INVISÍVEIS VISÍVEIS...
Ano que vem completará meio
século da primeira edição de “Aspectos geopolíticos e antropológicos da
História do Rio Grande do Norte”, uma das obras de Tarcísio Medeiros, insígne
escritor norte-rio-grandense. Li-a em 1993, então aluno na UFRN, na aula de
Cultura Brasileira, por orientação do também ilustre potiguar Sanderson
Negreiros. Sanderson tinha um modo interessante de construir o conhecimento com
seus alunos. Lembro-me que certa vez, em sala de aula, quando ele citava Dorian
Gray Caldas, disse “querem ir em sua casa, conhecê-lo”. E lá fomos. Assim
conheci outro renomado mito da terra de Câmara Cascudo. Aquilo me marcou.
Outra vez eu havia faltado na
semana anterior. NÃO EXISTIA WHATSAPP. Quando voltei, soube que teríamos que ler
alguns livros para, depois, discutí-los. A dinâmica seria assim: a pessoa que
leu discorreria sobre a obra. Sanderson Negreiros, o professor, faria possíveis
observações, e o restante da turma, que não havia lido aquele livro, ouviria a
explanação fazendo perguntas e outras abordagens.

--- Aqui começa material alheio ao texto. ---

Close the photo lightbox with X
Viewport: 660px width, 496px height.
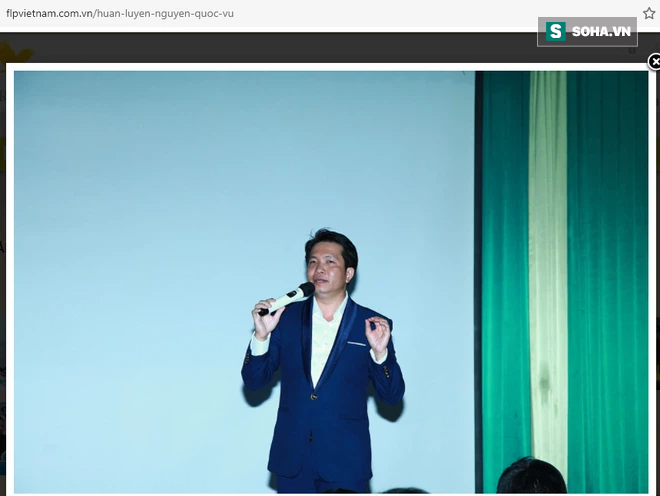[654, 62]
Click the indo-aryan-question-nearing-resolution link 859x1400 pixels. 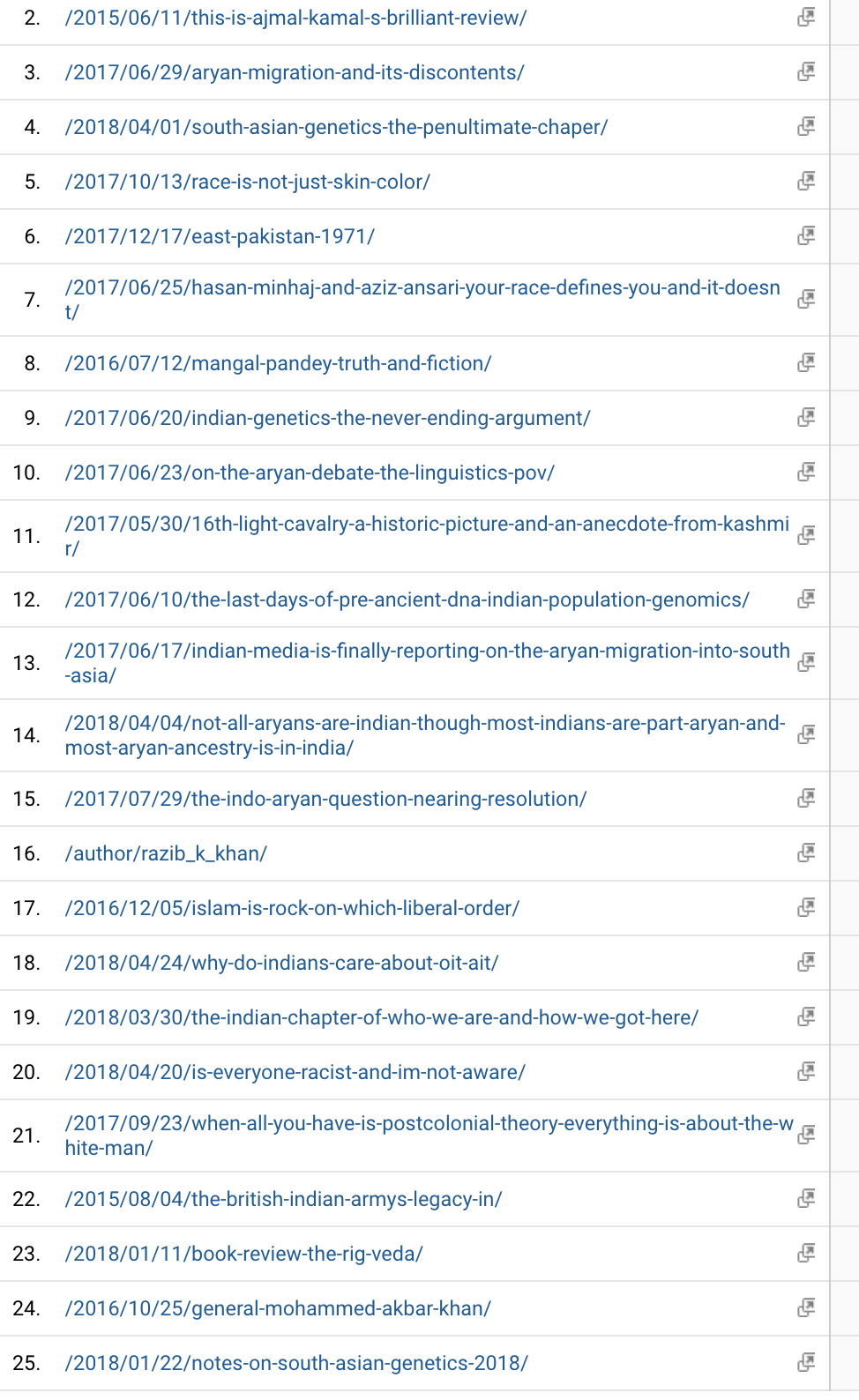coord(325,799)
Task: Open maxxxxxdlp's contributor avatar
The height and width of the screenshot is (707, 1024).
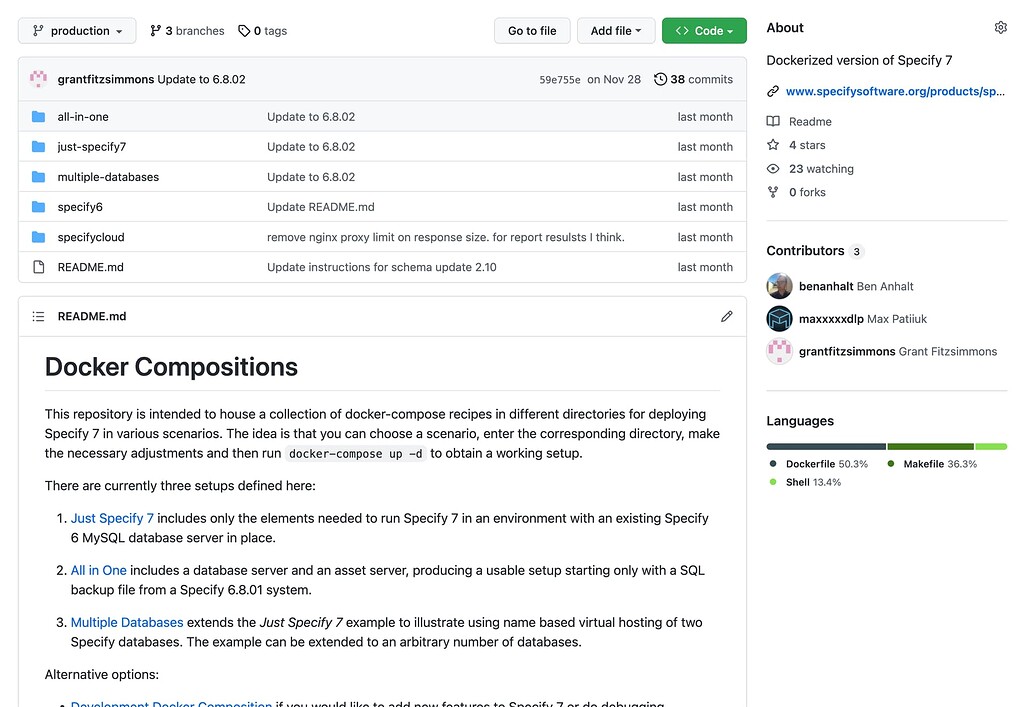Action: click(780, 319)
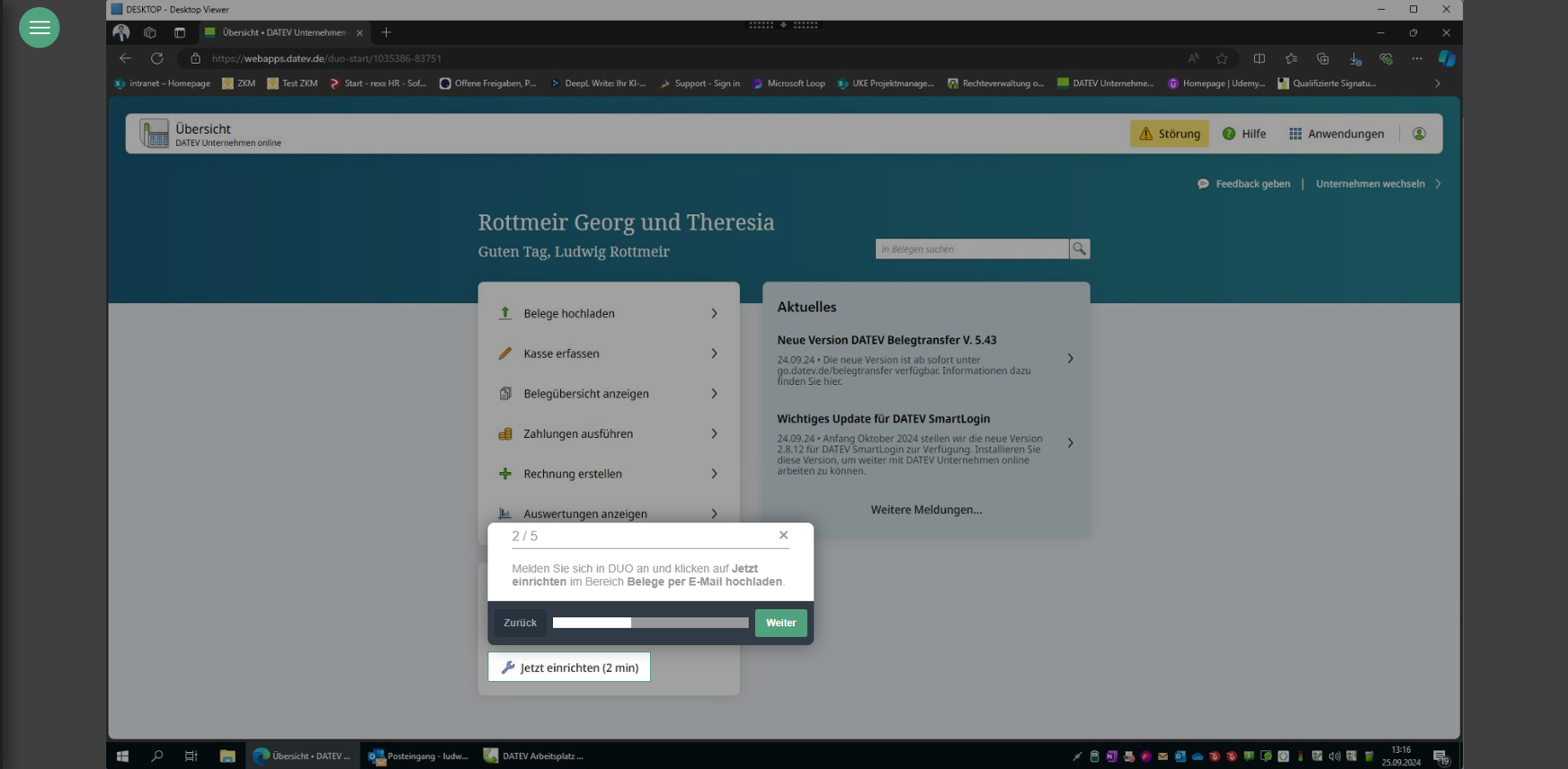Expand Neue Version Belegtransfer news chevron
1568x769 pixels.
point(1070,359)
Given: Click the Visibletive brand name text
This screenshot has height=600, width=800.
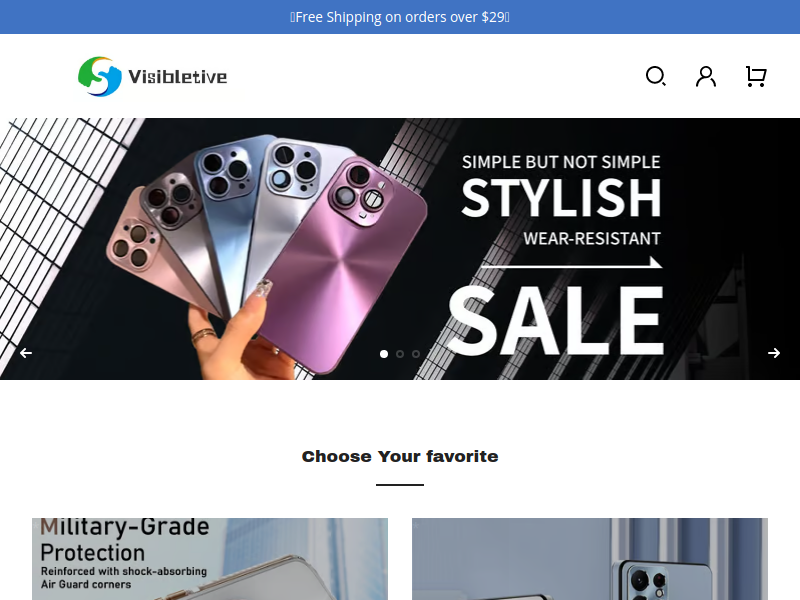Looking at the screenshot, I should point(178,77).
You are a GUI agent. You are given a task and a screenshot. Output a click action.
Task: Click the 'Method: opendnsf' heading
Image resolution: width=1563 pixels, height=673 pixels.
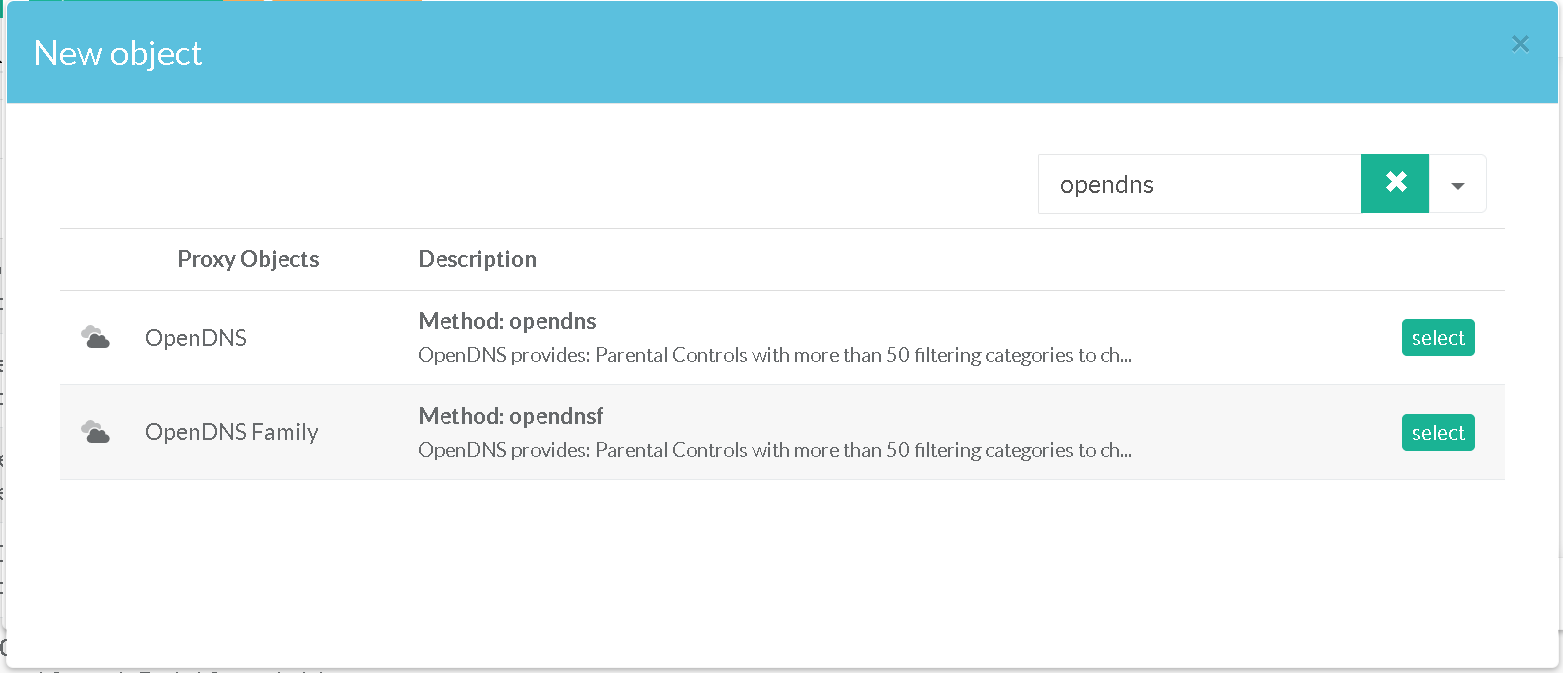click(x=510, y=415)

Assim, todos saberiam sobre
todos os livros.
Como eu havia faltado, sobrou
para mim “História da Alimentação no Brasil”, de Câmara Cascudo. Ninguém quis
ficar com ele, pois é tão grande que algumas editoras o publicam em dois
volumes. No caso, li todo num livro só. As obras eram de Sanderson. Li como uma
criança degustando o seu sorvete preferido. É simplesmente fascinante e foi um
dos livros que mais me marcaram.
Essas foram duas passagens
marcantes com o professor Sanderson, na UFRN...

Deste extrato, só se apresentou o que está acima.